» **TASK INSTRUCTIONS**
Reproduce all the lines below exactly and omit the images.

» **DATA EXTRACTS**
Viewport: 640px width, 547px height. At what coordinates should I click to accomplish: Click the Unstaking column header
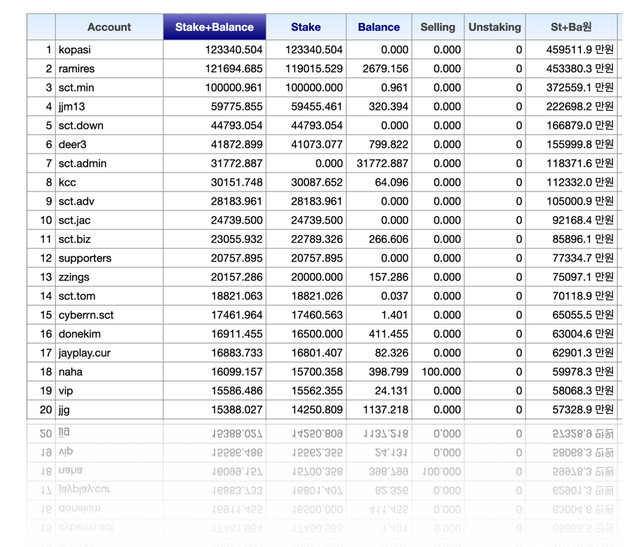click(x=495, y=27)
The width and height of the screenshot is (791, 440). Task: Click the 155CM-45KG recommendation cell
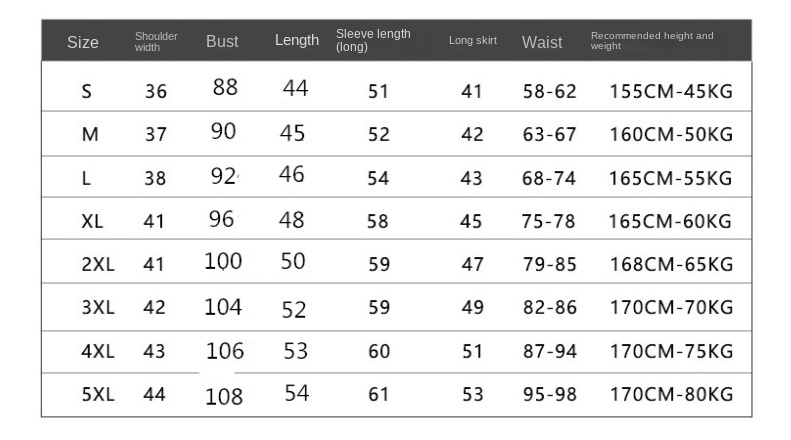[671, 91]
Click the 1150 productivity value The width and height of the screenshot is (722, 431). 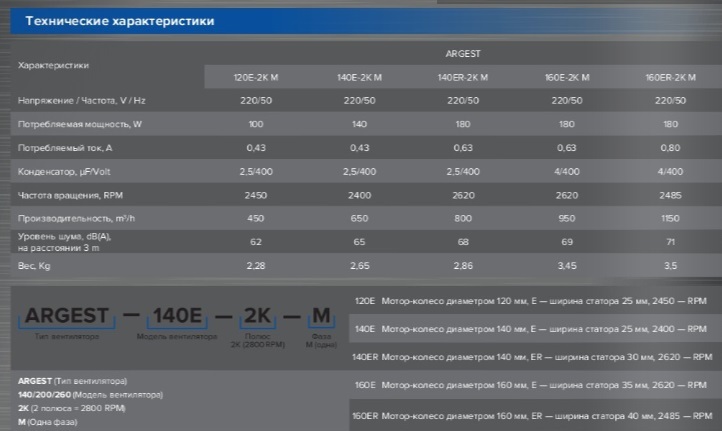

» **TASK RESULT**
Viewport: 640px width, 547px height. At what coordinates should I click to accomplish: Click the Unstaking column header
click(x=495, y=27)
The width and height of the screenshot is (791, 440). Task: Click the 155CM-45KG recommendation cell
[671, 91]
Click the 1150 productivity value The width and height of the screenshot is (722, 431). 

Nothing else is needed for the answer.